**HOW TO COMPLETE THIS TASK**:
Could you transcribe the records below exactly, leaving out every picture?

[Dataset records]
-=-=-=-=-

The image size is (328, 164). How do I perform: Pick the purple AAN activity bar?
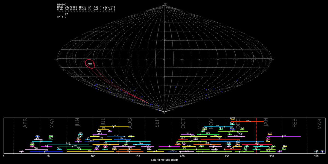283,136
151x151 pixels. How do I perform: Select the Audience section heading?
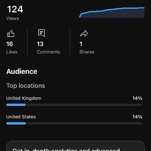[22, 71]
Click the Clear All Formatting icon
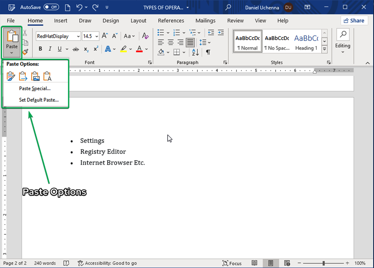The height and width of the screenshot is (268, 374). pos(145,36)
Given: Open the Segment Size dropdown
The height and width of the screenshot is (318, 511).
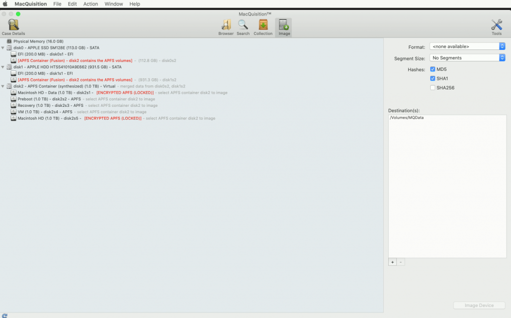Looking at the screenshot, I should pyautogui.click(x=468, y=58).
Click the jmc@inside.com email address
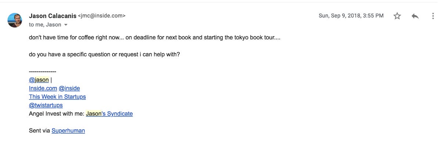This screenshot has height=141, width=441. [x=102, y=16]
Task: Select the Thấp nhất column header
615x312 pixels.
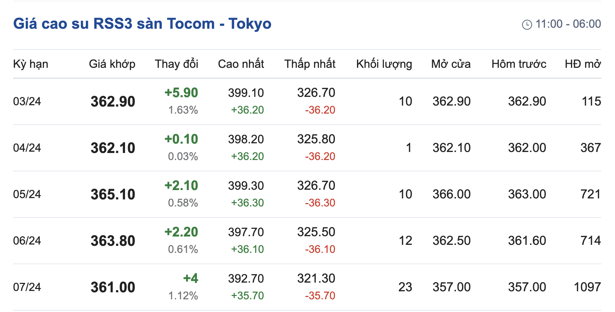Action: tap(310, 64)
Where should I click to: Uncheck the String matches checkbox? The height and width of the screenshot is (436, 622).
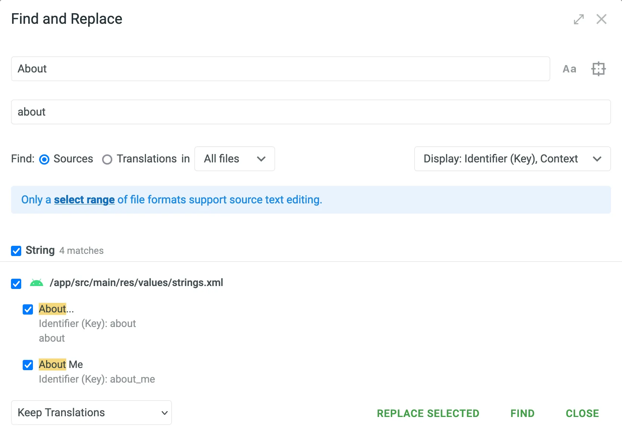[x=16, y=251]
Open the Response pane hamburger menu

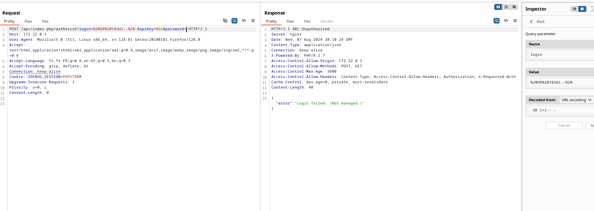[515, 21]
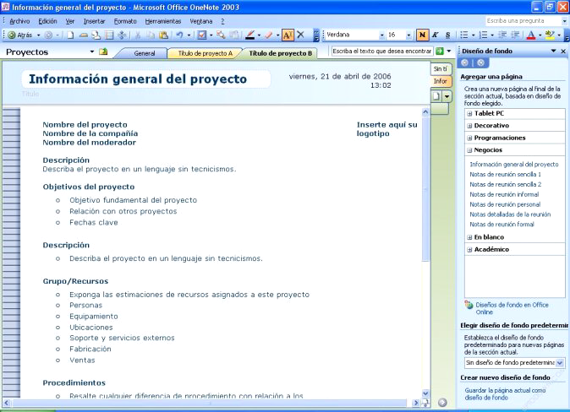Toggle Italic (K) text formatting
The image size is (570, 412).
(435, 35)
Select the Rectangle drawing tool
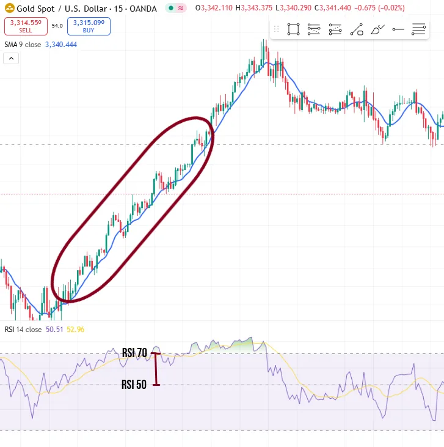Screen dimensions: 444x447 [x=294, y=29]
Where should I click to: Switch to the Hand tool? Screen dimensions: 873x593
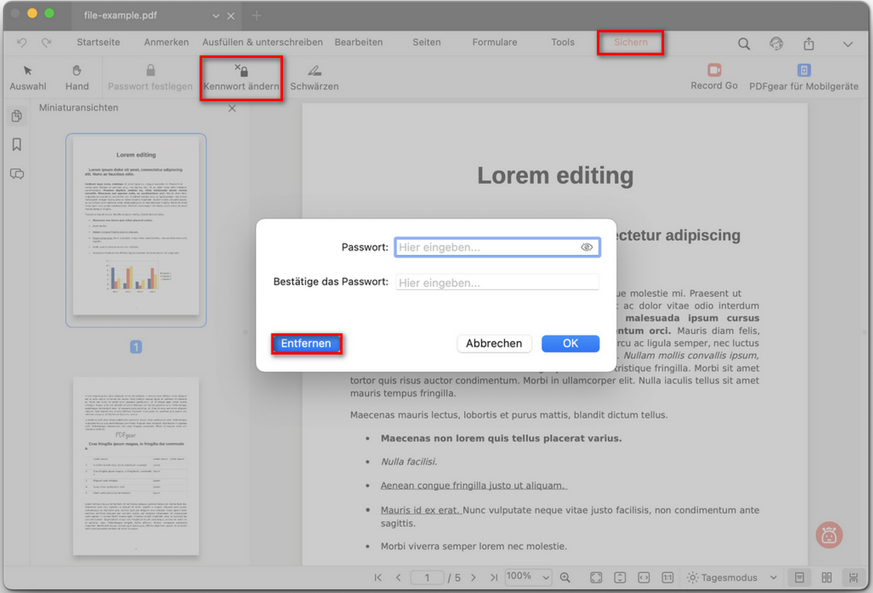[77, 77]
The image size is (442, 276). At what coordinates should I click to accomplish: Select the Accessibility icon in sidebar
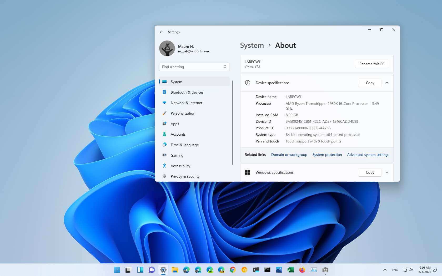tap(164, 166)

-=-=-=-=-

**ANSWER**:
The image size is (328, 164). How do I perform: Pick the purple AAN activity bar?
283,136
151x151 pixels. How do I perform: Select the Audience section heading?
[22, 71]
Click the Clear All Formatting icon
The height and width of the screenshot is (268, 374). pos(145,36)
Given: Open the Segment Size dropdown
The height and width of the screenshot is (318, 511).
Looking at the screenshot, I should pyautogui.click(x=468, y=58).
Click the jmc@inside.com email address
This screenshot has height=141, width=441. [x=102, y=16]
Task: Select the Thấp nhất column header
615x312 pixels.
Action: tap(310, 64)
Where should I click to: Uncheck the String matches checkbox? The height and width of the screenshot is (436, 622).
[x=16, y=251]
Open the Response pane hamburger menu

[515, 21]
Toggle Italic (K) text formatting
The image size is (570, 412).
(435, 35)
Select the Rectangle drawing tool
Screen dimensions: 444x447 [x=294, y=29]
Where should I click to: Switch to the Hand tool? Screen dimensions: 873x593
[77, 77]
The image size is (442, 276). At what coordinates should I click to accomplish: Select the Accessibility icon in sidebar
tap(164, 166)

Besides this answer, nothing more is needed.